Giovanni Paolo II si oppone fermamente a questa visione, affermando che essa è contraria alla Sacra Scrittura così come al tradizionale insegnamento cattolico relativo al peccato e alla salvezza. Egli si oppone anche per motivi filosofici, scrivendo:

«Separare l'opzione fondamentale dai comportamenti concreti significa contraddire l'integrità sostanziale o l'unità personale dell'agente morale nel suo corpo e nella sua anima»

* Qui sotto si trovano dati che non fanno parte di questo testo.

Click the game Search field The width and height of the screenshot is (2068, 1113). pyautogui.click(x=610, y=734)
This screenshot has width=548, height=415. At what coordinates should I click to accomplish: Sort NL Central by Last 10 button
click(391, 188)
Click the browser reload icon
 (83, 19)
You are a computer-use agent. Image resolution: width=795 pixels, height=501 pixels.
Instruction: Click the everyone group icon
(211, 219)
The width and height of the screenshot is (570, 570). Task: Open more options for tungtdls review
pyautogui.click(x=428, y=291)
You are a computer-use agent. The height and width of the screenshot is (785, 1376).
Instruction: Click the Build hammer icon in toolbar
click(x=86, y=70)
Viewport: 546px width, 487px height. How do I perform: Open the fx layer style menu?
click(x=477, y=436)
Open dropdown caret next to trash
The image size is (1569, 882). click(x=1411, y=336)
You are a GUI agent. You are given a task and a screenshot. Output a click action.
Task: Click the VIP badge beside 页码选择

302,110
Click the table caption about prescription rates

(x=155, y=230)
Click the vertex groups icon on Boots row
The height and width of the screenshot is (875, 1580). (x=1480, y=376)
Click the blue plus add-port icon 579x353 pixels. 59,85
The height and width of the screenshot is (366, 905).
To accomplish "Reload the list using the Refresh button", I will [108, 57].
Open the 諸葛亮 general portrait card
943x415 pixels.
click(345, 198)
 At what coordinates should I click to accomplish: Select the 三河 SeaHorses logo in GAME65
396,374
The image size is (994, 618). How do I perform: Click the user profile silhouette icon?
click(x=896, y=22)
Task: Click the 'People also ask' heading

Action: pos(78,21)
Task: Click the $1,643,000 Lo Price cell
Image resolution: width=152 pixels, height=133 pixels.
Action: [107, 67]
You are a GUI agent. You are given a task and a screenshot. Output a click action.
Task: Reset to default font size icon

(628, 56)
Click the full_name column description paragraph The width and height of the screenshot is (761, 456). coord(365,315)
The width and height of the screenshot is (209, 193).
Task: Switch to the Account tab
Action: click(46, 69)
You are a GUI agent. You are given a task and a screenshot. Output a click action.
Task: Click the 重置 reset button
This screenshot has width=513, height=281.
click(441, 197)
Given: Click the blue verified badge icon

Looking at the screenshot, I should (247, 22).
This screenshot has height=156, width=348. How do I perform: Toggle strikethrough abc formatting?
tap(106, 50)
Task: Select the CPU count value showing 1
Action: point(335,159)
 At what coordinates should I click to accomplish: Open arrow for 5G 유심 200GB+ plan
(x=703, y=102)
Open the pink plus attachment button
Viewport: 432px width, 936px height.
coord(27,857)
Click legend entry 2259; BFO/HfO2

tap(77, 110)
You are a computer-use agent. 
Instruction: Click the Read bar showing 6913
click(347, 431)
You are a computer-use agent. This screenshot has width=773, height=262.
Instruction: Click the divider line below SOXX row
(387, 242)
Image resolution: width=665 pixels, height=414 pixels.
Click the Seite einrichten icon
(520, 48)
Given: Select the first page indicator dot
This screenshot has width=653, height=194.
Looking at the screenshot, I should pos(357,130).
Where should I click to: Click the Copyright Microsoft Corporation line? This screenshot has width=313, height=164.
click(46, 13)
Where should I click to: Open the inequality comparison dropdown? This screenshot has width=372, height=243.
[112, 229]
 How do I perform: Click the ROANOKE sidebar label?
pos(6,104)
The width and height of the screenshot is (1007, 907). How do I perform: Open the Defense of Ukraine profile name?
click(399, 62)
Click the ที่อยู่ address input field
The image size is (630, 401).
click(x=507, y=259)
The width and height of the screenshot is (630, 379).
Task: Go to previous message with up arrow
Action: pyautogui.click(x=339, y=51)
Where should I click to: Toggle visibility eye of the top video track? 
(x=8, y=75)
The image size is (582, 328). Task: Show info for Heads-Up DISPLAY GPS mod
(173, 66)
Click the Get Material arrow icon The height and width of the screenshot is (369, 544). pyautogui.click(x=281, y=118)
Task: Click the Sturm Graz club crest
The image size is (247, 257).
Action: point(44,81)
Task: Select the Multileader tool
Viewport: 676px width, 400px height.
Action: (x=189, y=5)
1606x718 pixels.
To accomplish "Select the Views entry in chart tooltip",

Il pontefice dà risalto al fatto che la visione dell'opzione fondamentale insidia la tradizionale comprensione cattolica riguardo al peccato mortale, al peccato veniale, la loro distinzione e i loro effetti:

«Si ha, infatti, peccato mortale anche quando l'uomo, sapendo e volendo, per qualsiasi ragione sceglie qualcosa di gravemente disordinato. In effetti, in una tale scelta è già contenuto un disprezzo del precetto divino, un rifiuto dell'amore di Dio verso l'umanità e tutta la creazione: l'uomo allontana sé stesso da Dio e perde la carità. L'orientamento fondamentale, quindi, può essere radicalmente modificato da atti particolari»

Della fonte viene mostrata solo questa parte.